520.      In relation to the Counterclaim against SIS, its position was that there could be no
          challenge to the licences granted to it by reason of the fact that those licences were
          exclusive. SIS made detailed and cogent submissions on the law to the effect that in
          this area, any concern as to exclusivity in relation to the grant of rights was met by the
          existence of ex ante competition for the grant of those rights. SIS then made detailed
          submissions on the facts to the effect that if one considered the detailed facts as to
          each and every licence taken by SIS, it could be clearly seen that there was ex ante
          competition for each licence which satisfied the requirements of competition law. The
          only possible area of fact in SIS’s submissions, which might not be in accordance
          with the findings I have earlier made, relates to my earlier conclusion that in practice
          (before the arrival of AMRAC) the operation of BAGS and SIS on the upstream
          market produced a situation of a monopoly purchaser for the racecourses’ LBO media
          rights. SIS also put forward arguments as to why, if the exclusive licences might
          otherwise infringe Article 81(1), such licences were objectively necessary and
          therefore justified.

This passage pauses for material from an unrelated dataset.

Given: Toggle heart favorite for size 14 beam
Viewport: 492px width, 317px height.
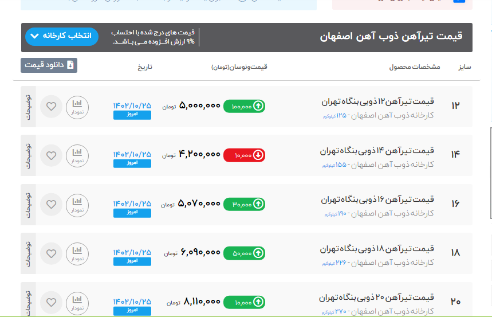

SIS also contended that it was entitled to exemption under Article
          81(3).

521.      In view of the contingent nature of the Counterclaim against SIS, and the fact that the
          Counterclaim simply falls away in consequence of my earlier findings, and having
          regard to the length of this judgment in dealing with the issues that have to be dealt
          with, I will not go further in discussing the points which would have arisen if it had
          been necessary to determine the issues raised by the Counterclaim.

PART 7: THE OVERALL RESULT

522.      In relation to the Claimants’ claim against the Defendants, the claim fails and is
          dismissed.

523.      In the events which have happened, the contingent Counterclaim by the Defendants
          against BAGS and against SIS, in relation to the exclusive licences entered into by
          BAGS and by SIS does not arise and it is dismissed.